Cholinergic neurons in basal forebrain broadcast message throughout the cerebral cortex

When a large combat unit, widely dispersed in dense jungle, goes to battle, no single soldier knows precisely how his actions are affecting the unit's success or failure. But in modern armies, every soldier is connected via an audio link that can instantly receive broadcasts - reporting both positive and negative surprises - based on new intelligence. The real-time broadcasts enable dispersed troops to learn from these reports and can be critical since no solider has an overview of the entire unit's situation.

Similarly, as neuroscientists at Cold Spring Harbor Laboratory (CSHL) have just discovered, there are a set of dedicated neurons in the basal forebrain that broadcast a message throughout the cerebral cortex, rapidly informing multiple distributed subregions of any surprising rewards or punishments - what scientists call reinforcers.

The neurons in question are cholinergic, and the team, led by Associate Professor Adam Kepecs, has succeeded in recording their activity for the first time in behaving animals (mice).

Cholinergic neurons form one of the brain's several neuromodulatory systems - they send signals in the form of the neurotransmitter acetylcholine to broad swaths of the brain. Although they have been thought to play an important role in arousal, attention and learning, their precise role in behavior has remained mysterious - in part, because of the technical difficulty in recording from them in vivo. Degeneration and loss of cholinergic neurons in the basal forebrain has been implicated in Alzheimer's disease, age-related cognitive decline, and other cognitive disorders and dementias.

In a paper published online today in Cell, Kepecs and colleagues report on how central cholinergic neurons function, using optogenetic neuron identification --a technique in which mouse neurons are genetically engineered to respond to light. "These are very, very, difficult-to-find neurons, and they form an incredibly important system in the brain," Kepecs says. "Until recently we didn't have the techniques to approach this system with the precision required."
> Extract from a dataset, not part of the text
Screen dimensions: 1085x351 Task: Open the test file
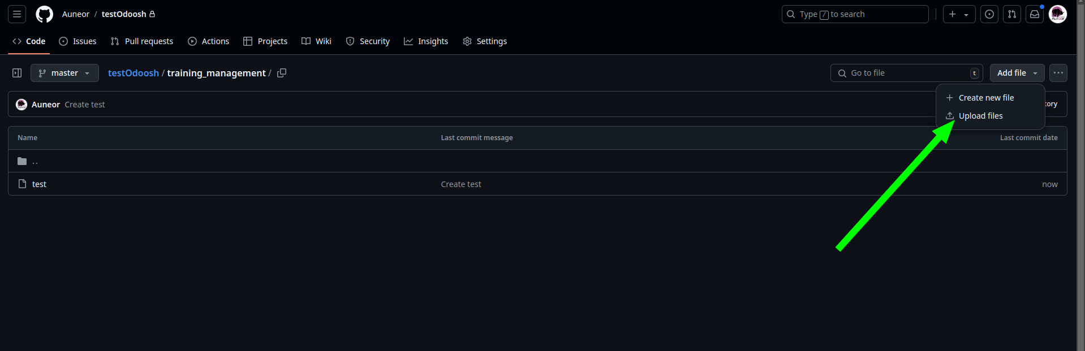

Once they identified cholinergic neurons, the team recorded their activity while mice performed a sound detection task requiring sustained attention. Depending on whether their response was correct or not, mice were either rewarded with drop of water or "punished" with a mild puff of air to their face. Postdoctoral fellow Balazs Hangya of the Kepecs lab discovered that these neurons respond to reward and punishment, with unusual speed and precision, taking only a few thousandths-of-a-second.

To explain the responses researchers constructed a computational model which revealed that the modulation of the signal strength was proportional to how unexpected or surprising the mice found the reward or punishment. According to the model, if the mice were certain their response was correct, the reward generated a weak signal. But if they were unsure, the reward came as more of a surprise and generated a stronger cholinergic signal. "This suggests to us that it's not really about punishment, per se, but it's simply that punishment usually is more surprising," Kepecs says.

Kepecs suggests that cholinergic broadcasts to the cortex would be useful in boosting plasticity, allowing flexibility in neuronal connections that makes learning possible. Whether the surprise registers an outcome or event that was better or worse than expected, the fact it was unexpected, and the degree to which it was, is an obvious advantage to the individual - as, indeed, constant intelligence is to soldiers in the unit enmeshed in jungle combat.